Complex string matching with fuzzywuzzy
- by That1Guy
I'm attempting to write a process that matches obscure strings to a single 'master string' for further processing. I have a lot of data that looks something like this:
Basketball
Basket Ball
Football
BasketBallR
BBall
BBall - r
FootB
...and so on. These need to be mapped to a master record like so:
Basketball = Basket Ball, BBall
Basketball - R = BasketBallR, BBall - r
I also have instances of data resembling this format:
Football -r
FootBall - r-g/H,Q,HH
These situations need to be separated into different categories before being mapped.
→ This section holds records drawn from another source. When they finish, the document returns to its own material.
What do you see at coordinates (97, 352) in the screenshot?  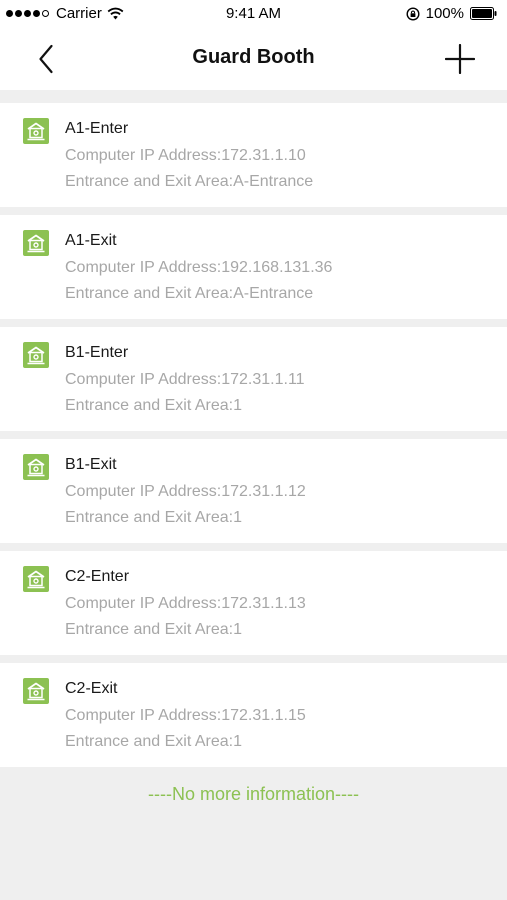 I see `booth-name: B1-Enter` at bounding box center [97, 352].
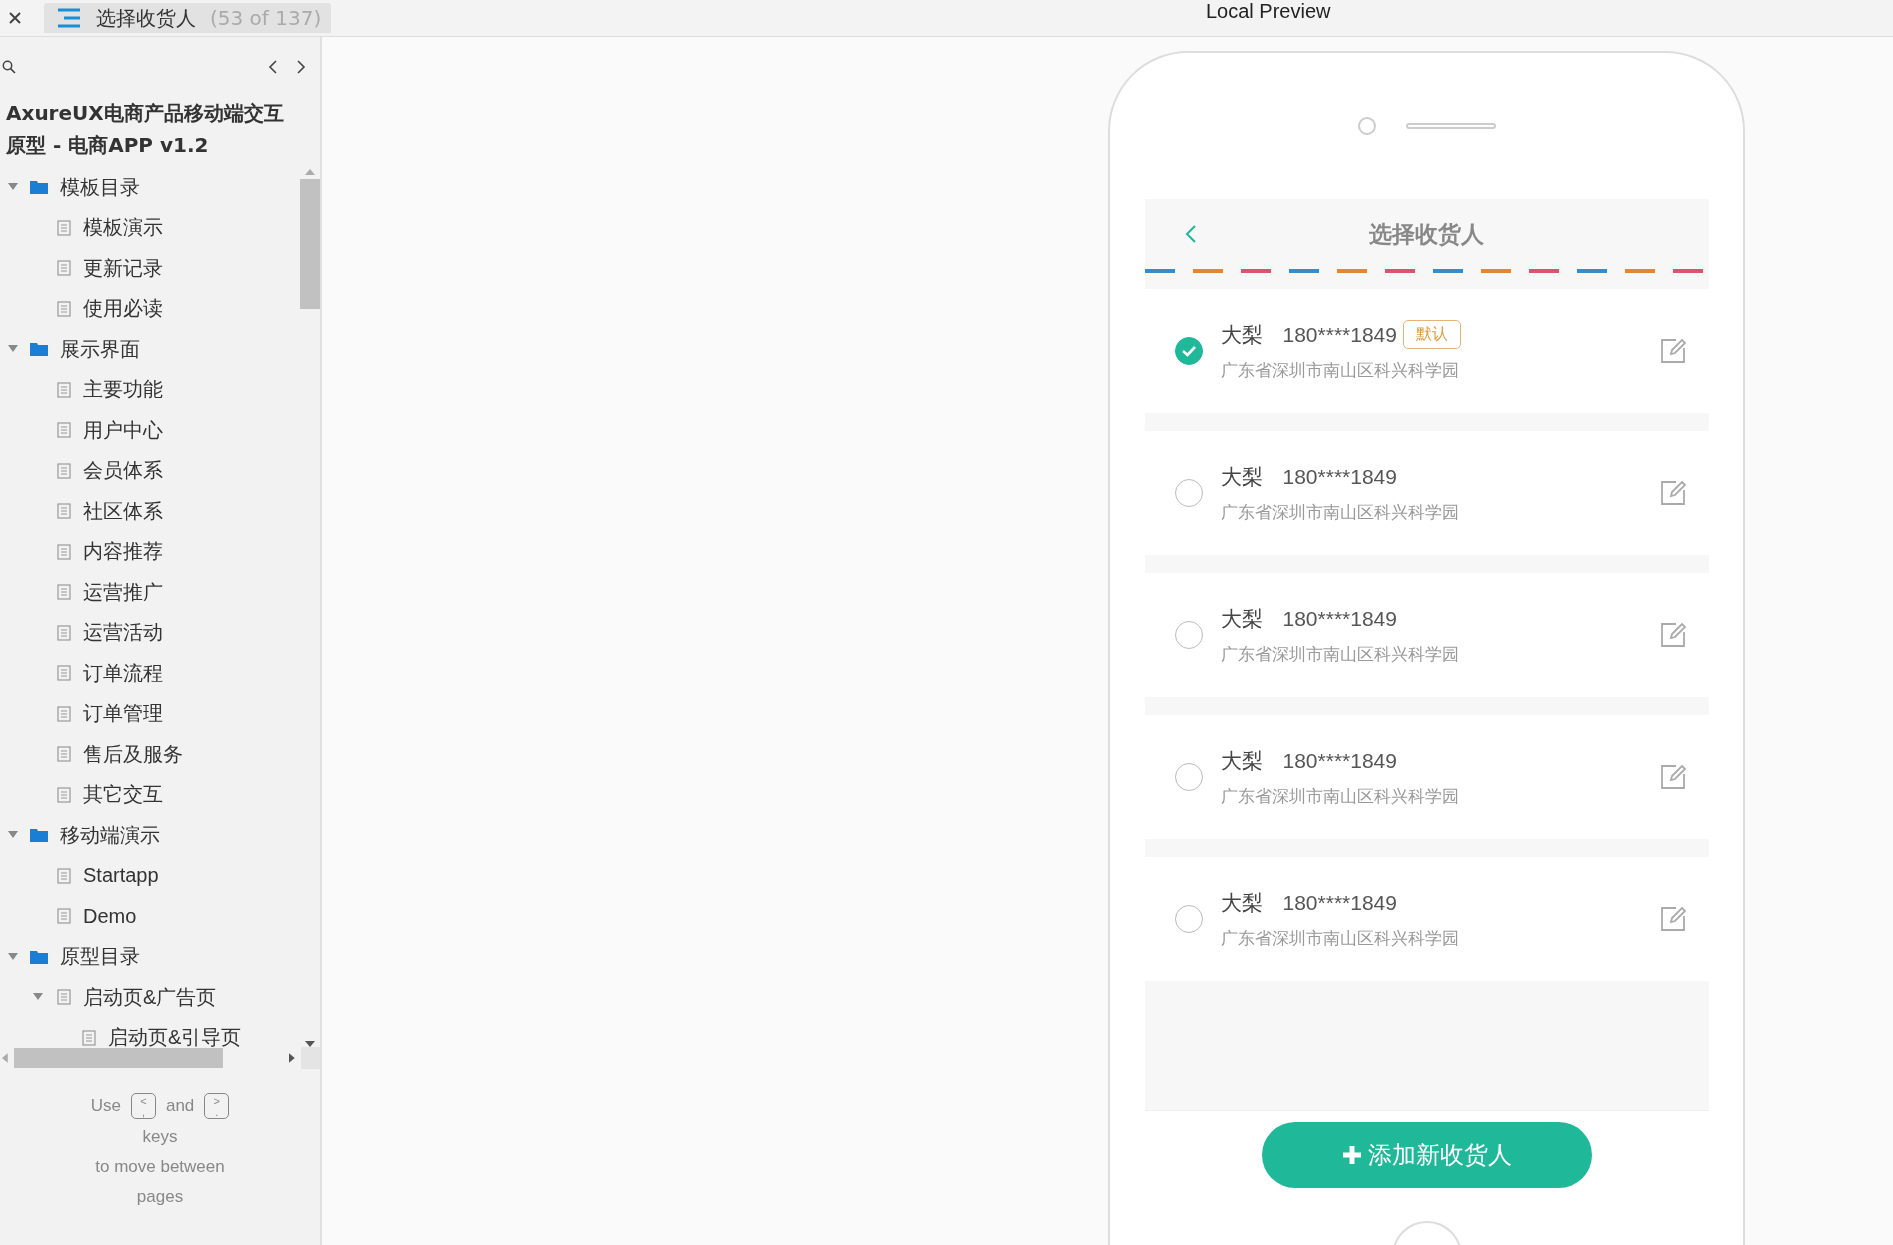 The image size is (1893, 1245). Describe the element at coordinates (145, 130) in the screenshot. I see `project-title: AxureUX电商产品移动端交互原型 - 电商APP v1.2` at that location.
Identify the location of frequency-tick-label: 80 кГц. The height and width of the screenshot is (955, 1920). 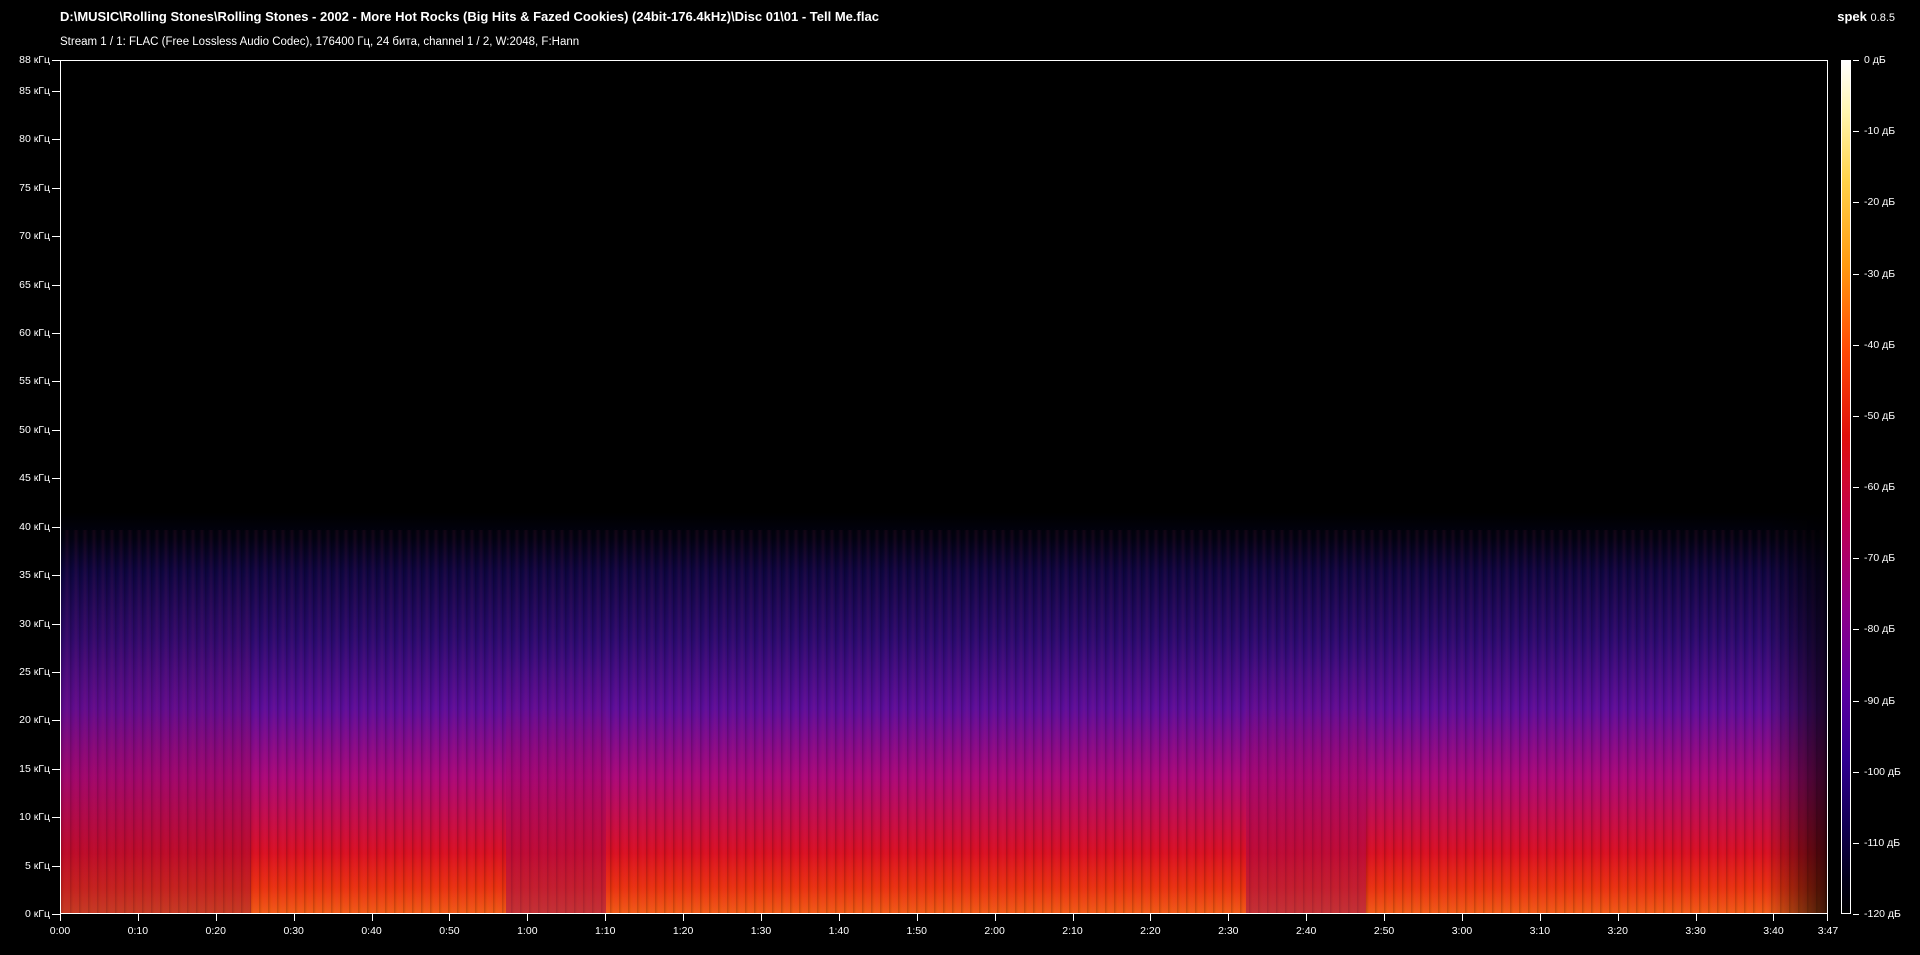
(34, 140).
For example FootBall - r-g/H,Q,HH should be:
Football - r
Football - g
Football - H
Football - Q
Football - HH
At this point, it still needs to be mapped to a master record...
I've tried several different combinations of fuzzywuzzy matching methods, Levenshtein Distance measurements, regex, etc. and can't seem to find a reliable method to logically associate different naming styles of a single item with a master name.
I'm throwing my hands up in desperation. Are there any existing python resources than can help sort out my problem? Are there other options? Can anybody point out an obvious option that I might have overlooked?
Basically, any suggestion, solution, resource or alternative method is greatly appreciated.